My name is Charlie, and I am the youngest rider on the Pony Express. The other riders call me Young Boy Charlie, because I am only twelve years old, but I have been riding for nearly ten months now, through the blistering heat and freezing cold. I ride six or more hours each day, changing horses every hour. I must tell you that yesterday was my most exciting day yet. I was riding my favorite horse, Jennie, an excellent pinto and my last horse of the day. We were crossing a swift stream, when my horse spotted a mountain lion. 1
The example shows the number of words that fourth graders at the 25th percentile read orally in a minutes: 97 words of a 100-word, grade-level text. The three words in boldface are the words that most in this group do not recognize.
Often the interpretation of the reading of students who don’t perform well on assessments is that they can’t decode. Words such as pinto and blistering show that the words that students can’t recognize typically are rare, unfamiliar and have multiple syllables. These are not the words that are typically part of decoding instruction.
What challenges these students is their speed in recognizing the meaning of the 2,500 words and their family members (e.g., change, changing, changed) that make up 92% of all words in school texts. When reading is slow, students simply don’t have the bandwidth to attend to the meaning of the text.
Middle schoolers who are challenged in reading don’t need more decoding practice with single- syllable words. What they really need is to spend about 10 to 15 minutes reading texts where they can get fast in recognizing the meanings of the 2,500 most-frequent words and their family members. A new set of texts at TextProject.org—TopicReads-Middle School—provides precisely this opportunity.

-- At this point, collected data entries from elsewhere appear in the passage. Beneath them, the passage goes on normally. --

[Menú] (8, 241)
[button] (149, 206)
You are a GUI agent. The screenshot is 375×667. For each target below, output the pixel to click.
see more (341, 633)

TopicReads-Middle School is an evidence-based set of texts that support vocabulary, background knowledge, and comprehension for struggling, middle-school readers. Texts become progressively harder across the 6 levels, from an emphasis on the 600 most frequent root words at Level A to Level F, where all 2,500 root word families that make up 92% of all the words in texts appear. The texts are available in two formats: downloadable PDFs or digital flipbooks that can be read online. We’ve also provided assessments for teachers so that they can get students into the right levels. Additionally, vocabulary and comprehension activities accompany each passage.
At TextProject.org, we are confident that TopicReads-Middle School will give middle schoolers the boost that makes reading engaging and enjoyable.
1 Good, R.H, II, & Kaminski, R.A. (2011). DIBELS© Next Student Materials: Fourth grade
Benchmark Assessment. Dynamic Measurement Group, Inc.